Members of a team led by Nicolae Vlassa, an archaeologist at the National Museum of Transylvanian History, Cluj-Napoca in charge of the site excavations, unearthed three inscribed but unbaked clay tablets, together with 26 clay and stone figurines and a shell bracelet, accompanied by the burnt, broken, and disarticulated bones of an adult.
The three sensational clay tablets were made at least 6,500 years ago, according to the isotope carbon 14 dating.
Two of the tablets are rectangular and the third is round. They are all small, the round one being only 6 cm (2½ in) across, and two — one round and one rectangular — have holes drilled through them.
All three have symbols inscribed only on one face. The unpierced rectangular tablet depicts a horned animal, an unclear figure, and a vegetal motif, a branch or tree. The others have a variety of mainly abstract symbols, pictographic writing, over a millennium older than the famous Sumerian clay tablets. The purpose of the burial is unclear, but it has been suggested that the body was, if not that of a shaman or spirit-medium, that of a local most respected wise person
At first, the scientists thought the tablets are fakes. But the isotope Carbon 14 dating has proven that these objects are at least 6,500 years old.
Similar motifs have been found on pots excavated at Gradeshnitsa in Bulgaria, Vinča in Serbia and a number of other locations in the southern Balkans.
In Bulgaria has also been found a 5,500 year old clay pot, which is covered with the same type of writing/depictions.

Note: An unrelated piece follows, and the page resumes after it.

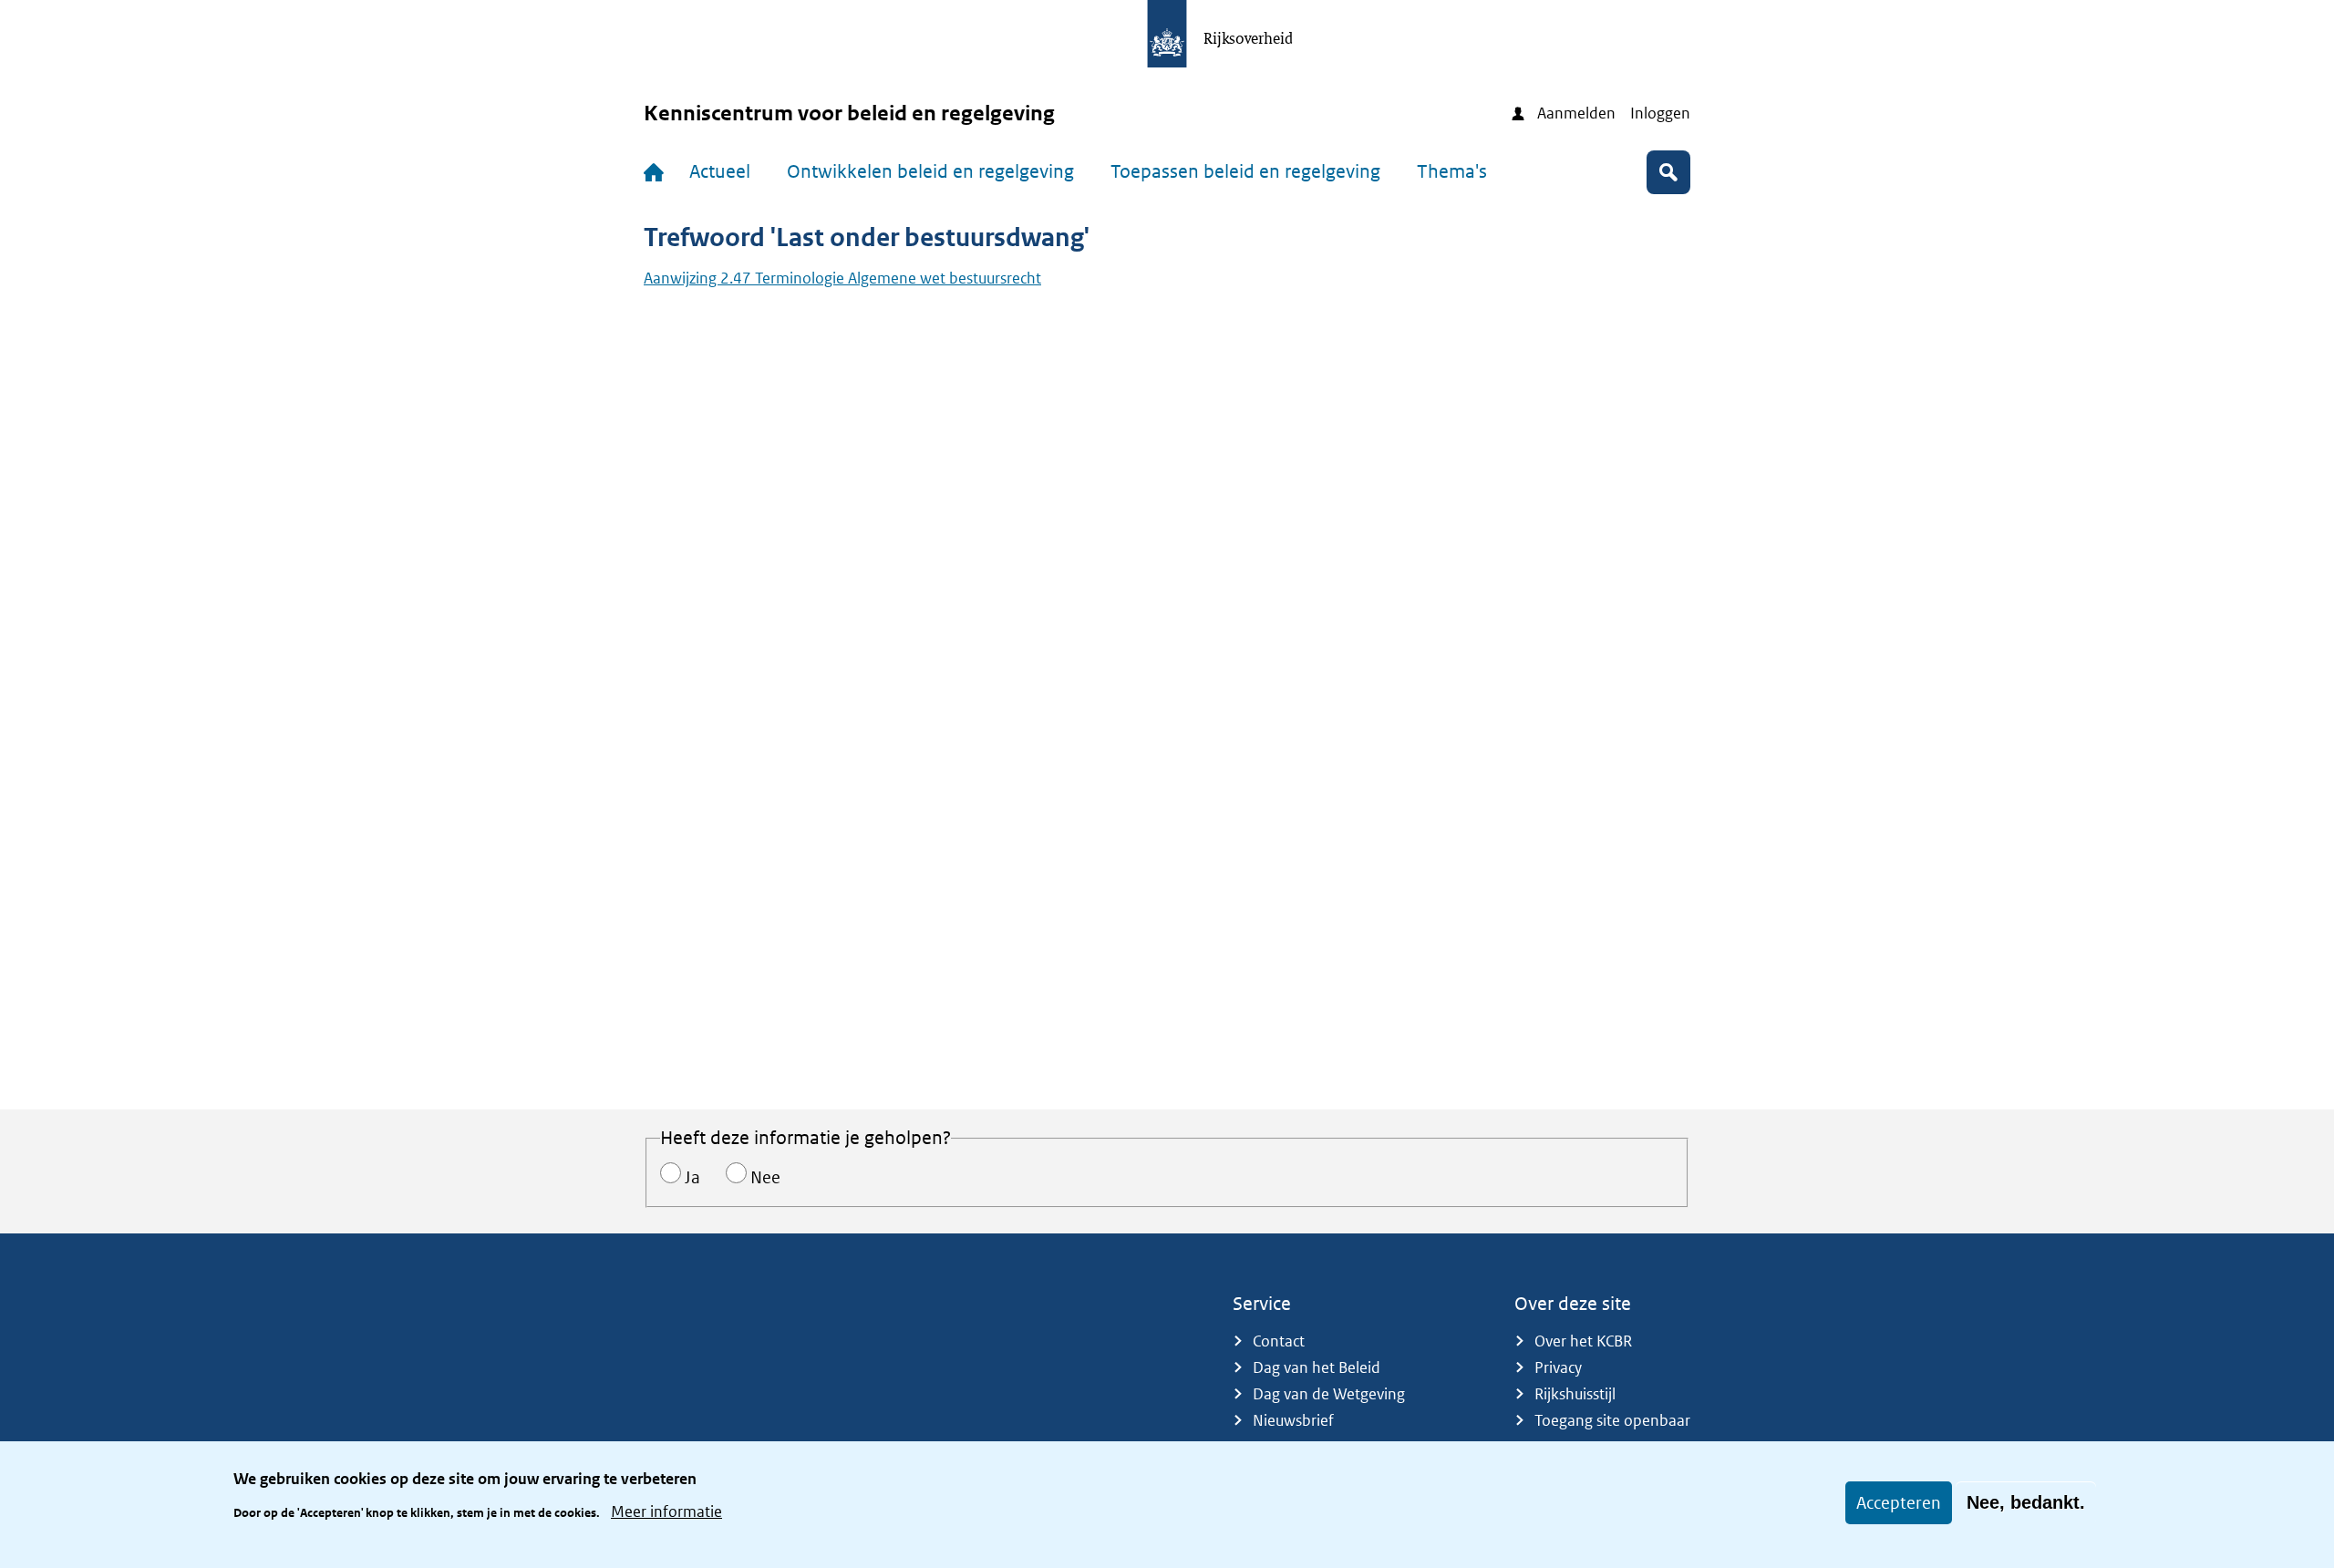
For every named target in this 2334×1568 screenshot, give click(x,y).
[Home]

The tablets are generally believed to have belonged to the Vinča-Turdaș culture, which at the time was believed by Serbian and Romanian archaeologists to have originated around 2700 BC.
Vinca figurine
Vlassa interpreted the Tărtăria tablets as a hunting scene and the other two with signs as a kind of primitive writing similar to the early pictograms of the Sumerians. The discovery caused great interest in the archaeological world as it predated the first Minoan writing, the oldest known writing in Europe.
Vincan symbols
Credit: Wikipedia
The Vinča culture is a Neolithic archaeological culture in Southeastern Europe, dated to the period 5500–4500 BCE. Named for its type site, Vinča-Belo Brdo, a large tell settlement discovered by Serbian archaeologist Miloje Vasić in 1908, it represents the material remains of a prehistoric society mainly distinguished by its settlement pattern and ritual behavior Farming technology first introduced to the region during the First Temperate Neolithic was developed further by the Vinča culture, fueling a population boom and producing some of the largest settlements in prehistoric Europe.
These settlements maintained a high degree of cultural uniformity through the long-distance exchange of ritual items, but were probably not politically unified. Various styles of zoomorphic and anthropomorphic figurines are hallmarks of the culture, as are the Vinča symbols, which some conjecture to be an early form of proto-writing. Though not conventionally considered part of the Chalcolithic or “Copper Age”, the Vinča culture provides the earliest known example of copper metallurgy.
However, subsequent radiocarbon dating on the Tărtăria finds pushed the date of the tablets (and therefore of the whole Vinča culture) much further back, to as long ago as 5500 BC, the time of the early Eridu phase of the Sumerian civilization in Mesopotamia
If the symbols are indeed a form of writing, then writing in the Danubian culture would far predate the earliest Sumerian cuneiform script or Egyptian hieroglyphs. They would thus be the world’s earliest known form of writing.
One thing is sure: the writing found on the “Tărtăria tablets” is the first writing in the world, which we know of. Unfortunately, the signs have remained indecipherable until this day.